● Instruction
Please update the lines below by replacing every "GUI agent" with "screen agent" and leaving everything else unchanged.

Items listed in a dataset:

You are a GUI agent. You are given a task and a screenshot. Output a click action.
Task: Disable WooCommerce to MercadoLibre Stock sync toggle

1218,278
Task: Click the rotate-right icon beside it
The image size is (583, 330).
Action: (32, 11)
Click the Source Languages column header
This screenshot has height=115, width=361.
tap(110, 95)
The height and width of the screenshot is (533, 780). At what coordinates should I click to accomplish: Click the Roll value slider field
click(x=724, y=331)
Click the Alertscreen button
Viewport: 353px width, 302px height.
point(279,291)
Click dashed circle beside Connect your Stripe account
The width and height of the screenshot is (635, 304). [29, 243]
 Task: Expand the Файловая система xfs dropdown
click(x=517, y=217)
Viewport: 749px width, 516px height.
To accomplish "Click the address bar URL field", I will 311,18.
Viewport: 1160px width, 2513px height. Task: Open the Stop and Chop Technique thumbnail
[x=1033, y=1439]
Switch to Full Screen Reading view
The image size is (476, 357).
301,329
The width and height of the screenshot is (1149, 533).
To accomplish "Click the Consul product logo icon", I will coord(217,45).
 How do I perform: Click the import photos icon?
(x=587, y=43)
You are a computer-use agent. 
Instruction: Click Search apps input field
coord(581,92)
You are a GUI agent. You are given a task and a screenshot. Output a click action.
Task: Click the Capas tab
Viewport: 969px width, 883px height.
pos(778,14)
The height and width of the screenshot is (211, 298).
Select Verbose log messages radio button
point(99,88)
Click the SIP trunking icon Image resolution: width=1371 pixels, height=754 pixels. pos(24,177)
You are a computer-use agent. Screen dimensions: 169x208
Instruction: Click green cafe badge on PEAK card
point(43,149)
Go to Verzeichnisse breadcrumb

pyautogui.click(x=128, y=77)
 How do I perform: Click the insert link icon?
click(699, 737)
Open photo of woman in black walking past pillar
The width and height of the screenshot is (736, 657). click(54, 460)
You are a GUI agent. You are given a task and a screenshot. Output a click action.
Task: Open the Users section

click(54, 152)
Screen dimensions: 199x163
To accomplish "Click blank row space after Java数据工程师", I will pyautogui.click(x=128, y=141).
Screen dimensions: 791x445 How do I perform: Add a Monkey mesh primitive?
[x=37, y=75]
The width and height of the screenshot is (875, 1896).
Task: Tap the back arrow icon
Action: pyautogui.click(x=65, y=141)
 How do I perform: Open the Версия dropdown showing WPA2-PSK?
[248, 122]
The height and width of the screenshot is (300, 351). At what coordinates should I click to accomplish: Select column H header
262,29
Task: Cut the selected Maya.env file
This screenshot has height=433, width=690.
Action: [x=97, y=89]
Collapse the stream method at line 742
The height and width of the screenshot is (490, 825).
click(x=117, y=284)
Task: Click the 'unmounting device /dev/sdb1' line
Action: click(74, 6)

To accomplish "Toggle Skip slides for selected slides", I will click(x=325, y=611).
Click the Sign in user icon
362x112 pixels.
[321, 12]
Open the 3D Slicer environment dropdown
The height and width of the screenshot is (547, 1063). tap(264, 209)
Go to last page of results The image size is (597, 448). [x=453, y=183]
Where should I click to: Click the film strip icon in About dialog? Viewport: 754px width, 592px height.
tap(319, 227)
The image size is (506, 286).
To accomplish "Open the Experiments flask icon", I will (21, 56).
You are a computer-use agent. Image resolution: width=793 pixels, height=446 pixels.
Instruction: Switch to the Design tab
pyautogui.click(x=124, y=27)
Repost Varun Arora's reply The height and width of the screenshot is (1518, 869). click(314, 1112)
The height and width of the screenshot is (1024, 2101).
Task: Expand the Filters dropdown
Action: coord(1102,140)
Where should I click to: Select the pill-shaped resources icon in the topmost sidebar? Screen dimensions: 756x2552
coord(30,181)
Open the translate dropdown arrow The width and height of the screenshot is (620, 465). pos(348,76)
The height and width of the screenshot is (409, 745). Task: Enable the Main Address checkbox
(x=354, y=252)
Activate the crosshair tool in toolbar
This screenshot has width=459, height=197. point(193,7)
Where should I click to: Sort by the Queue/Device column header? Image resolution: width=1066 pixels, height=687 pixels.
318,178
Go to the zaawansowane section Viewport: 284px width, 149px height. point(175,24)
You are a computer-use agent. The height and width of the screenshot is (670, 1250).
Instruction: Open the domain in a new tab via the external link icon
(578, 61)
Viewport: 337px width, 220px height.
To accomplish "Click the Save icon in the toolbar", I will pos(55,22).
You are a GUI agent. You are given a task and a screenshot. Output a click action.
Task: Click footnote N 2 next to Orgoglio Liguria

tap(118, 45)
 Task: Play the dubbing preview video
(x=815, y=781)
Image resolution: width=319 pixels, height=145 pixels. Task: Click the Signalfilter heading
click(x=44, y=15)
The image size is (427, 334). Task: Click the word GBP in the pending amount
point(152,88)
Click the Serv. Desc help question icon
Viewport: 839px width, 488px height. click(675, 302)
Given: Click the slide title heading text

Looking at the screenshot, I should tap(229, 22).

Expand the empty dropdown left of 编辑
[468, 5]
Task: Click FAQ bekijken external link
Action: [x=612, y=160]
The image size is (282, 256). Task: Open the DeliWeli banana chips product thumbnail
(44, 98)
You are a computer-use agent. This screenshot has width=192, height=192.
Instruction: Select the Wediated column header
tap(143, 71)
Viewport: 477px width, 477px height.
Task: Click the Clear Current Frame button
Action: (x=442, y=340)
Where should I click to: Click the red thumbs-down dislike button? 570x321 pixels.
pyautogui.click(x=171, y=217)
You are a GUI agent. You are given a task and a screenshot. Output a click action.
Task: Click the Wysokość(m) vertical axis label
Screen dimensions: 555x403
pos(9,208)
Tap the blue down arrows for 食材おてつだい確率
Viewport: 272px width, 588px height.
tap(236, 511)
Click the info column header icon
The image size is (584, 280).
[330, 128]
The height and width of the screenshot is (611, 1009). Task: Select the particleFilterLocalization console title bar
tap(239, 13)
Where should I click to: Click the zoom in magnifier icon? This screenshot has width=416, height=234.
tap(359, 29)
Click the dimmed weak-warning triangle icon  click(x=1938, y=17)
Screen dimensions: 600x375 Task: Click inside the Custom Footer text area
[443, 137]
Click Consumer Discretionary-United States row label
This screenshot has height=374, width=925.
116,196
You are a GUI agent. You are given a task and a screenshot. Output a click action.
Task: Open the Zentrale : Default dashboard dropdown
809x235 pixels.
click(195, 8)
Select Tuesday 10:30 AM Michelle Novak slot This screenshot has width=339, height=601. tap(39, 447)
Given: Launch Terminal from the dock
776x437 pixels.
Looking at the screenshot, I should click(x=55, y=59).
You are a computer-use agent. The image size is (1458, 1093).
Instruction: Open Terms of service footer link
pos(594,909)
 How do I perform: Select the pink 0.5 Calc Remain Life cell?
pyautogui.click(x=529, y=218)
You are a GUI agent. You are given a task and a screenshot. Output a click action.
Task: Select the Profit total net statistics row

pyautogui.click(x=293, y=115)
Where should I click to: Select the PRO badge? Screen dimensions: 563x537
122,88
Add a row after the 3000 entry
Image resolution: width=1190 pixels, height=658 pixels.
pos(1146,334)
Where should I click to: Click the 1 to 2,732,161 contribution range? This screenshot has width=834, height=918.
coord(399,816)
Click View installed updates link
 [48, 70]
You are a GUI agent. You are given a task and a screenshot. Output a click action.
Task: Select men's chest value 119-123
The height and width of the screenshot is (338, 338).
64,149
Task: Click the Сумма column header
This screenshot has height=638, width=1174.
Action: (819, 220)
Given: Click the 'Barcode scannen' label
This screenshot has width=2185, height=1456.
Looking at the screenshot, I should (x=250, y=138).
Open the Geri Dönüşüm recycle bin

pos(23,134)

● Completed exercise
You are a screen agent. You are given a task and a screenshot. Output a click action.
Task: Disable WooCommerce to MercadoLibre Stock sync toggle

1218,278
Task: Click the rotate-right icon beside it
The image size is (583, 330).
Action: (32, 11)
Click the Source Languages column header
This screenshot has height=115, width=361.
tap(110, 95)
The height and width of the screenshot is (533, 780). At what coordinates should I click to accomplish: Click the Roll value slider field
click(x=724, y=331)
Click the Alertscreen button
Viewport: 353px width, 302px height.
point(279,291)
Click dashed circle beside Connect your Stripe account
The width and height of the screenshot is (635, 304). [29, 243]
 Task: Expand the Файловая система xfs dropdown
click(x=517, y=217)
Viewport: 749px width, 516px height.
To accomplish "Click the address bar URL field", I will 311,18.
Viewport: 1160px width, 2513px height. Task: Open the Stop and Chop Technique thumbnail
[x=1033, y=1439]
Switch to Full Screen Reading view
The image size is (476, 357).
301,329
The width and height of the screenshot is (1149, 533).
To accomplish "Click the Consul product logo icon", I will coord(217,45).
 How do I perform: Click the import photos icon?
(x=587, y=43)
You are a computer-use agent. 
Instruction: Click Search apps input field
coord(581,92)
You are a screen agent. You are given a task and a screenshot. Output a click action.
Task: Click the Capas tab
Viewport: 969px width, 883px height.
pos(778,14)
The height and width of the screenshot is (211, 298).
Select Verbose log messages radio button
point(99,88)
Click the SIP trunking icon Image resolution: width=1371 pixels, height=754 pixels. pos(24,177)
You are a computer-use agent. Screen dimensions: 169x208
Instruction: Click green cafe badge on PEAK card
point(43,149)
Go to Verzeichnisse breadcrumb

pyautogui.click(x=128, y=77)
 How do I perform: Click the insert link icon?
click(699, 737)
Open photo of woman in black walking past pillar
The width and height of the screenshot is (736, 657). click(54, 460)
You are a screen agent. You are given a task and a screenshot. Output a click action.
Task: Open the Users section

click(54, 152)
Screen dimensions: 199x163
To accomplish "Click blank row space after Java数据工程师", I will pyautogui.click(x=128, y=141).
Screen dimensions: 791x445 How do I perform: Add a Monkey mesh primitive?
[x=37, y=75]
The width and height of the screenshot is (875, 1896).
Task: Tap the back arrow icon
Action: pyautogui.click(x=65, y=141)
 How do I perform: Open the Версия dropdown showing WPA2-PSK?
[248, 122]
The height and width of the screenshot is (300, 351). At what coordinates should I click to accomplish: Select column H header
262,29
Task: Cut the selected Maya.env file
This screenshot has height=433, width=690.
Action: [x=97, y=89]
Collapse the stream method at line 742
The height and width of the screenshot is (490, 825).
click(x=117, y=284)
Task: Click the 'unmounting device /dev/sdb1' line
Action: click(74, 6)

To accomplish "Toggle Skip slides for selected slides", I will click(x=325, y=611).
Click the Sign in user icon
362x112 pixels.
[321, 12]
Open the 3D Slicer environment dropdown
The height and width of the screenshot is (547, 1063). tap(264, 209)
Go to last page of results The image size is (597, 448). [x=453, y=183]
Where should I click to: Click the film strip icon in About dialog? Viewport: 754px width, 592px height.
tap(319, 227)
The image size is (506, 286).
To accomplish "Open the Experiments flask icon", I will (21, 56).
You are a computer-use agent. Image resolution: width=793 pixels, height=446 pixels.
Instruction: Switch to the Design tab
pyautogui.click(x=124, y=27)
Repost Varun Arora's reply The height and width of the screenshot is (1518, 869). click(314, 1112)
The height and width of the screenshot is (1024, 2101).
Task: Expand the Filters dropdown
Action: coord(1102,140)
Where should I click to: Select the pill-shaped resources icon in the topmost sidebar? Screen dimensions: 756x2552
coord(30,181)
Open the translate dropdown arrow The width and height of the screenshot is (620, 465). pos(348,76)
The height and width of the screenshot is (409, 745). Task: Enable the Main Address checkbox
(x=354, y=252)
Activate the crosshair tool in toolbar
This screenshot has width=459, height=197. point(193,7)
Where should I click to: Sort by the Queue/Device column header? Image resolution: width=1066 pixels, height=687 pixels.
318,178
Go to the zaawansowane section Viewport: 284px width, 149px height. point(175,24)
You are a computer-use agent. The height and width of the screenshot is (670, 1250).
Instruction: Open the domain in a new tab via the external link icon
(578, 61)
Viewport: 337px width, 220px height.
To accomplish "Click the Save icon in the toolbar", I will pos(55,22).
You are a screen agent. You are given a task and a screenshot. Output a click action.
Task: Click footnote N 2 next to Orgoglio Liguria

tap(118, 45)
 Task: Play the dubbing preview video
(x=815, y=781)
Image resolution: width=319 pixels, height=145 pixels. Task: Click the Signalfilter heading
click(x=44, y=15)
The image size is (427, 334). Task: Click the word GBP in the pending amount
point(152,88)
Click the Serv. Desc help question icon
Viewport: 839px width, 488px height. click(675, 302)
Given: Click the slide title heading text

Looking at the screenshot, I should tap(229, 22).

Expand the empty dropdown left of 编辑
[468, 5]
Task: Click FAQ bekijken external link
Action: [x=612, y=160]
The image size is (282, 256). Task: Open the DeliWeli banana chips product thumbnail
(44, 98)
You are a computer-use agent. This screenshot has width=192, height=192.
Instruction: Select the Wediated column header
tap(143, 71)
Viewport: 477px width, 477px height.
Task: Click the Clear Current Frame button
Action: (x=442, y=340)
Where should I click to: Click the red thumbs-down dislike button? 570x321 pixels.
pyautogui.click(x=171, y=217)
You are a screen agent. You are given a task and a screenshot. Output a click action.
Task: Click the Wysokość(m) vertical axis label
Screen dimensions: 555x403
pos(9,208)
Tap the blue down arrows for 食材おてつだい確率
Viewport: 272px width, 588px height.
tap(236, 511)
Click the info column header icon
The image size is (584, 280).
[330, 128]
The height and width of the screenshot is (611, 1009). Task: Select the particleFilterLocalization console title bar
tap(239, 13)
Where should I click to: Click the zoom in magnifier icon? This screenshot has width=416, height=234.
tap(359, 29)
Click the dimmed weak-warning triangle icon  click(x=1938, y=17)
Screen dimensions: 600x375 Task: Click inside the Custom Footer text area
[443, 137]
Click Consumer Discretionary-United States row label
This screenshot has height=374, width=925.
116,196
You are a screen agent. You are given a task and a screenshot. Output a click action.
Task: Open the Zentrale : Default dashboard dropdown
809x235 pixels.
click(195, 8)
Select Tuesday 10:30 AM Michelle Novak slot This screenshot has width=339, height=601. tap(39, 447)
Given: Launch Terminal from the dock
776x437 pixels.
Looking at the screenshot, I should click(x=55, y=59).
You are a computer-use agent. The image size is (1458, 1093).
Instruction: Open Terms of service footer link
pos(594,909)
 How do I perform: Select the pink 0.5 Calc Remain Life cell?
pyautogui.click(x=529, y=218)
You are a screen agent. You are given a task and a screenshot. Output a click action.
Task: Select the Profit total net statistics row

pyautogui.click(x=293, y=115)
Where should I click to: Select the PRO badge? Screen dimensions: 563x537
122,88
Add a row after the 3000 entry
Image resolution: width=1190 pixels, height=658 pixels.
pos(1146,334)
Where should I click to: Click the 1 to 2,732,161 contribution range? This screenshot has width=834, height=918.
coord(399,816)
Click View installed updates link
 [48, 70]
You are a screen agent. You are given a task and a screenshot. Output a click action.
Task: Select men's chest value 119-123
The height and width of the screenshot is (338, 338).
64,149
Task: Click the Сумма column header
This screenshot has height=638, width=1174.
Action: (819, 220)
Given: Click the 'Barcode scannen' label
This screenshot has width=2185, height=1456.
Looking at the screenshot, I should (x=250, y=138).
Open the Geri Dönüşüm recycle bin

pos(23,134)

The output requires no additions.